For this exercise, restate word for word only the lines from the one containing "Click the up-down" through the last line below. Pictures do not get copied.

**DATA UNDER STUDY:**

________________________

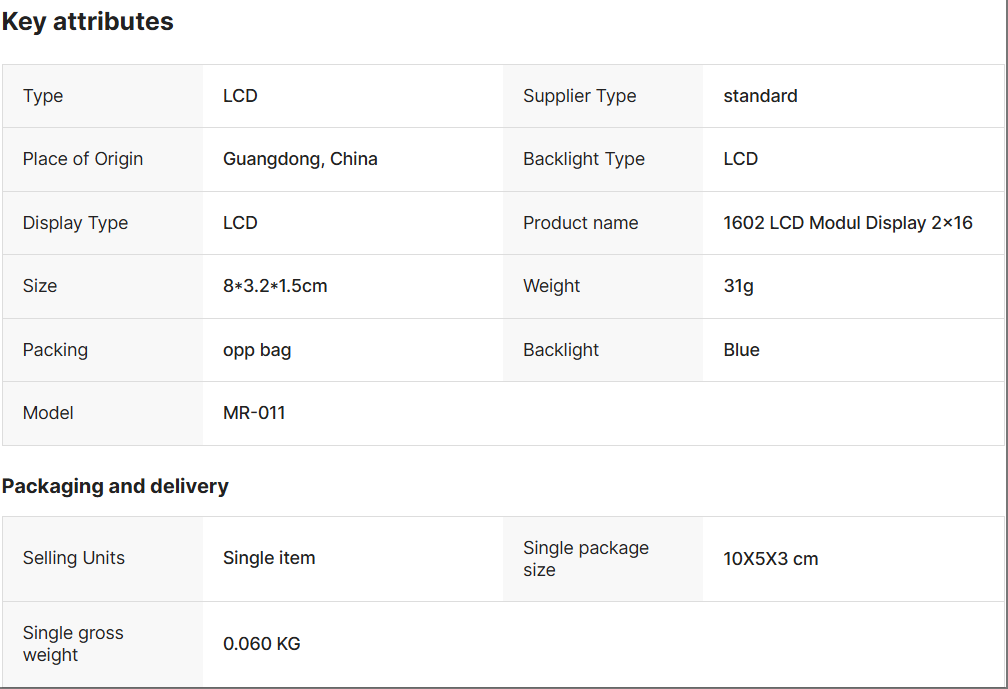Select the opp bag packing value
This screenshot has width=1008, height=689.
tap(257, 350)
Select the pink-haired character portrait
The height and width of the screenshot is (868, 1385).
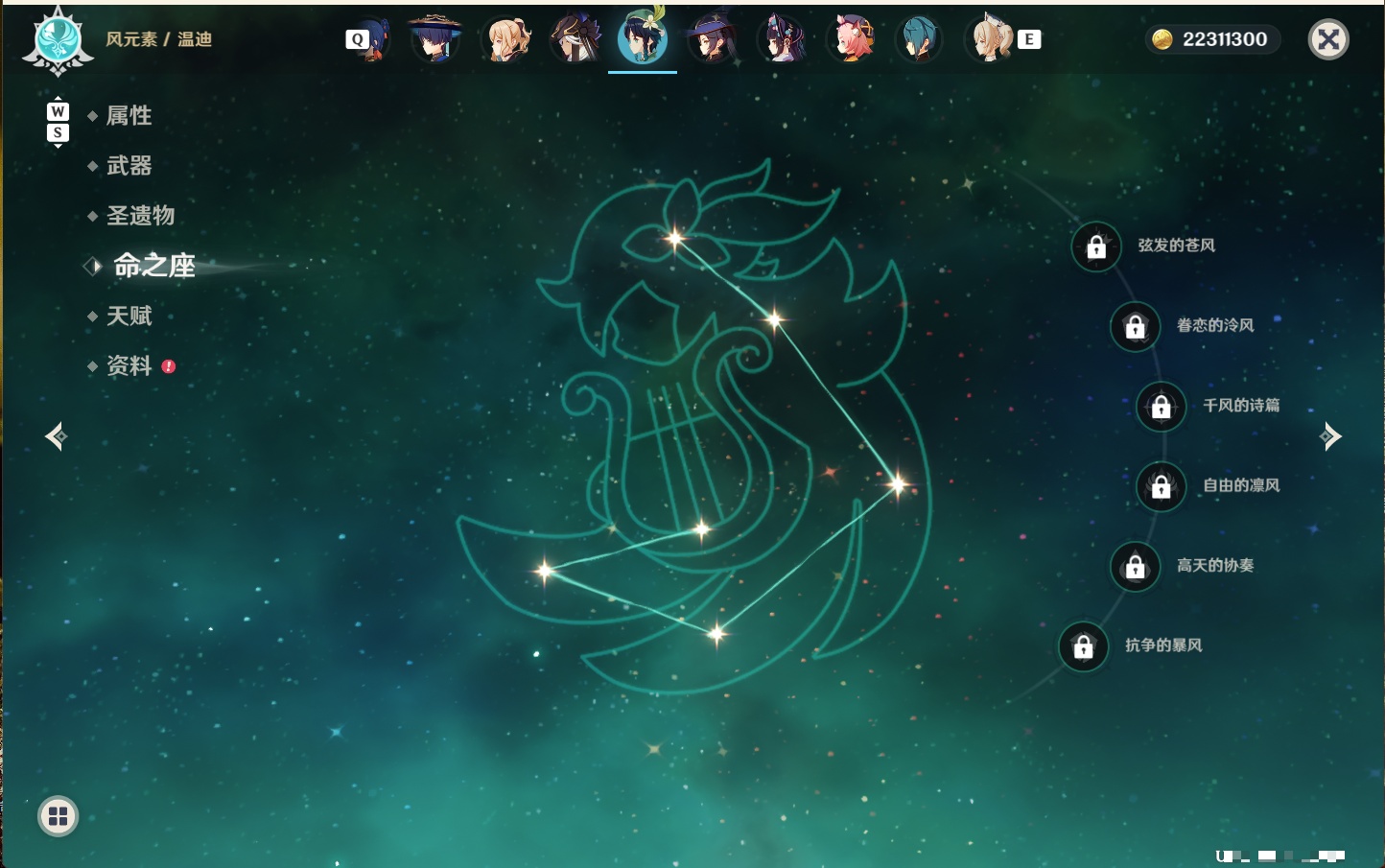[851, 39]
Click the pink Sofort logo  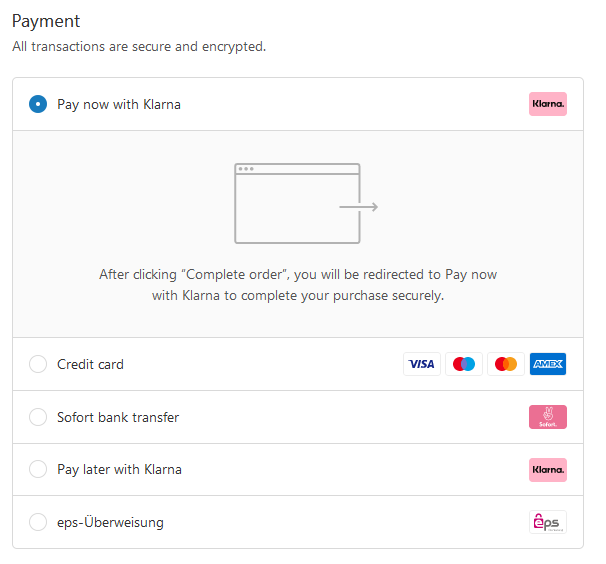point(548,417)
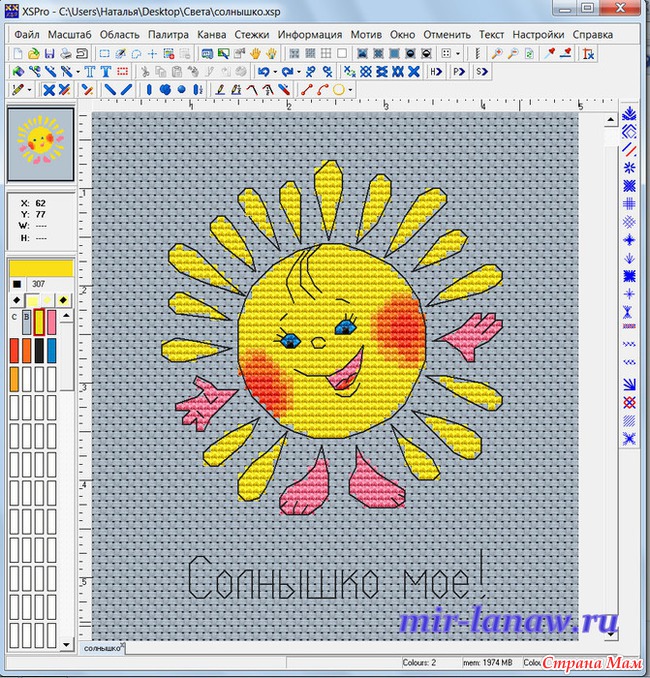650x678 pixels.
Task: Open the dropdown next to ellipse tool
Action: [x=352, y=90]
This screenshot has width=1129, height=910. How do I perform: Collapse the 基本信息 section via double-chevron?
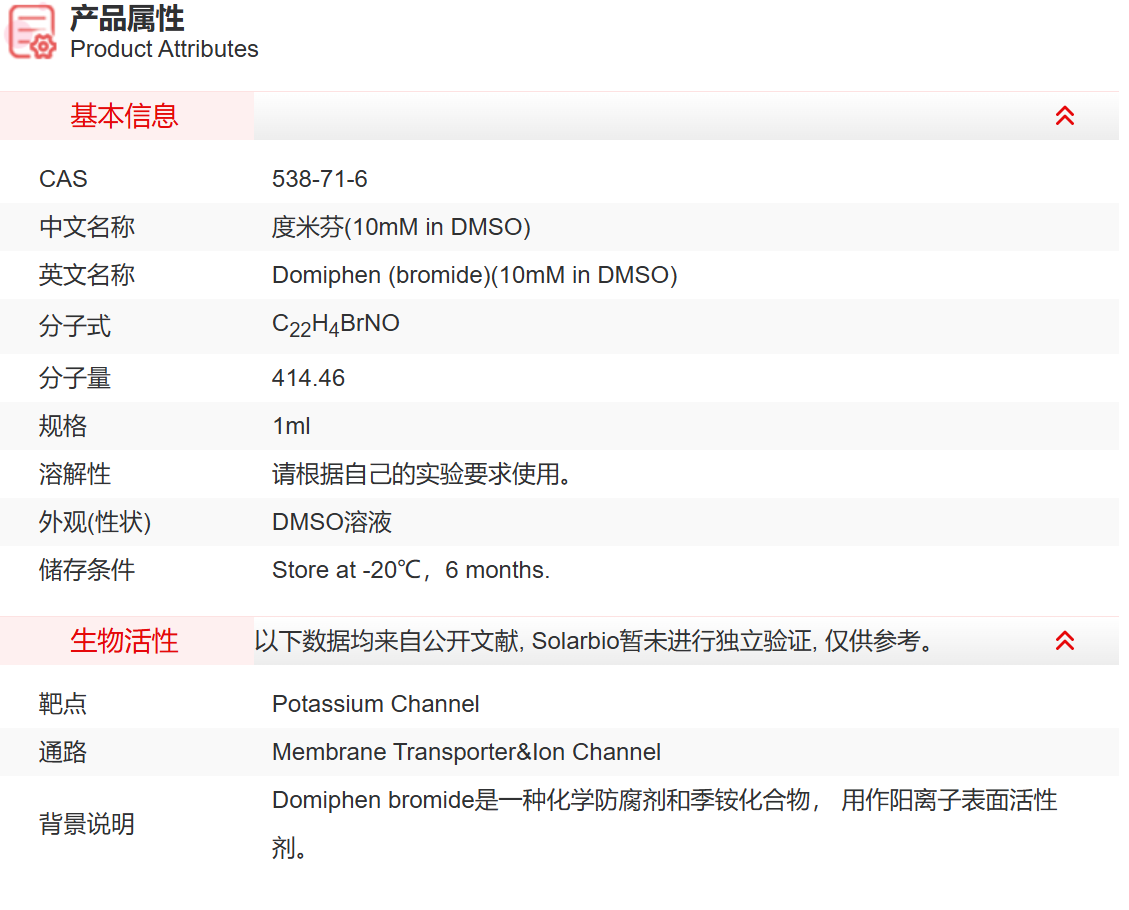point(1064,115)
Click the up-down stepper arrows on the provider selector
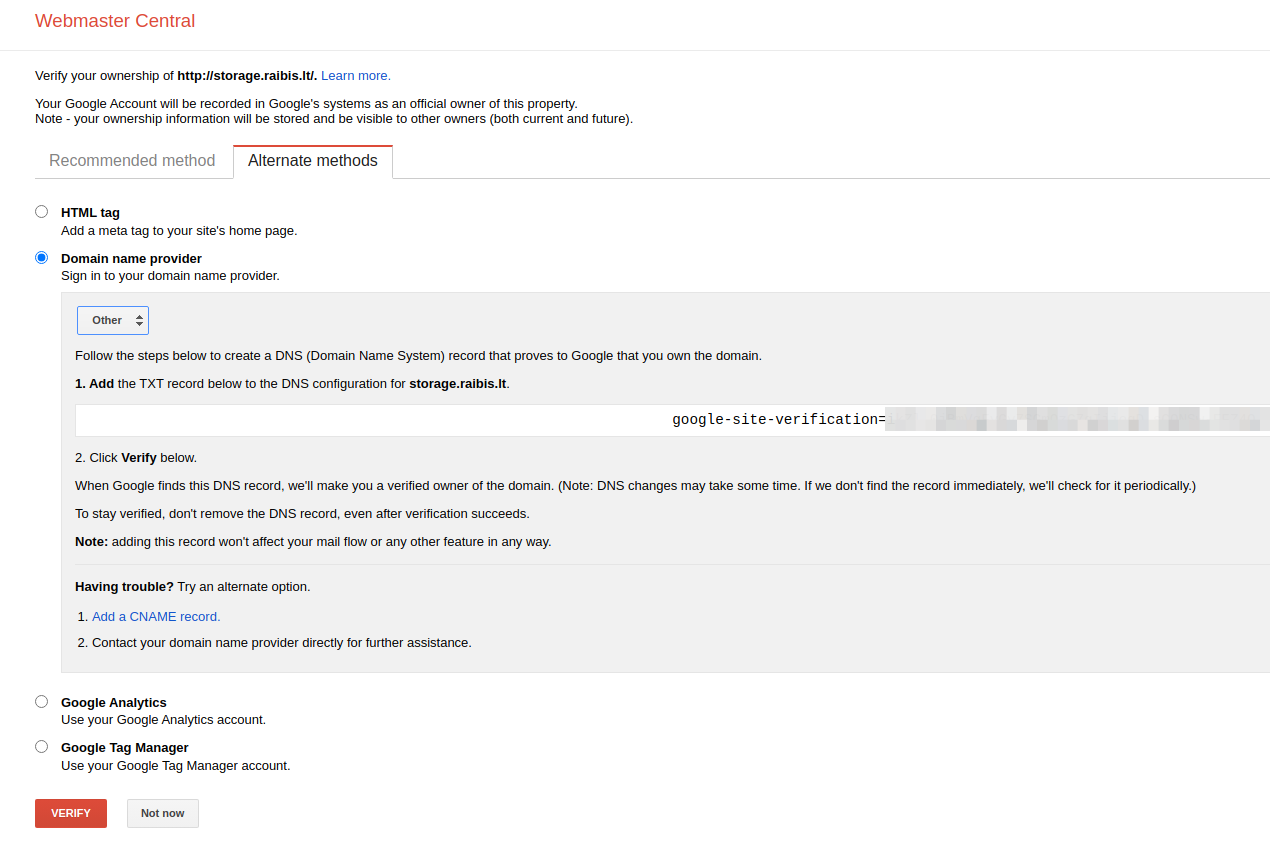The height and width of the screenshot is (846, 1270). pyautogui.click(x=139, y=320)
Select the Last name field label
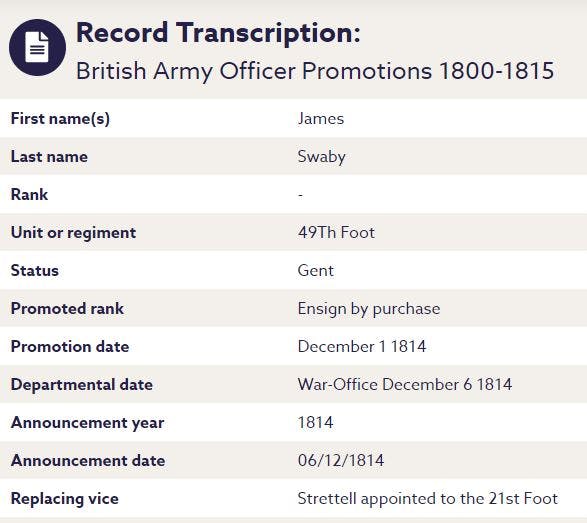Image resolution: width=587 pixels, height=523 pixels. point(49,156)
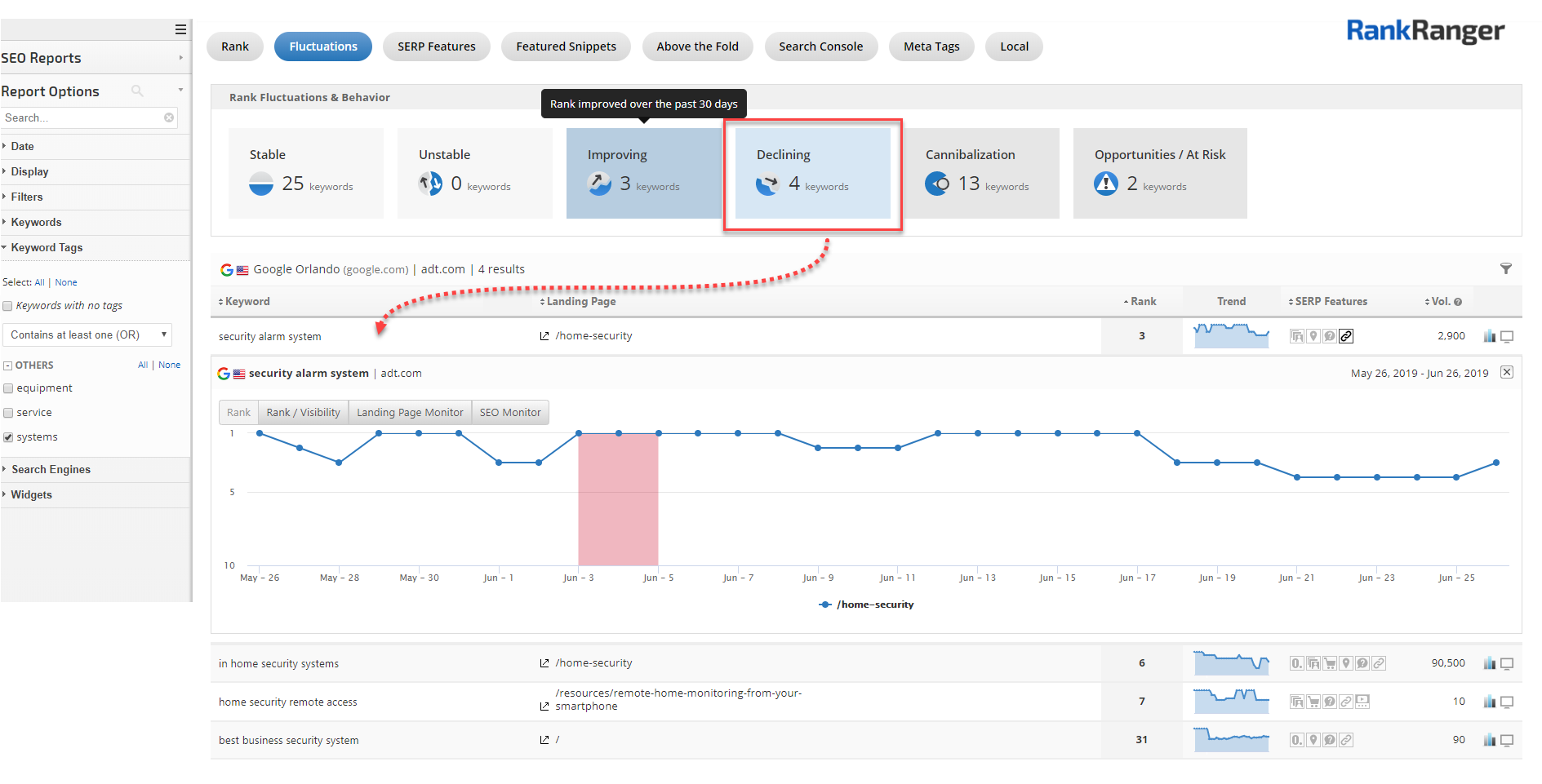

________________________

**RESULT BELOW:**
Click the up-down stepper arrows on the provider selector
The height and width of the screenshot is (846, 1270). pyautogui.click(x=139, y=320)
Select the Last name field label
Image resolution: width=587 pixels, height=523 pixels. point(49,156)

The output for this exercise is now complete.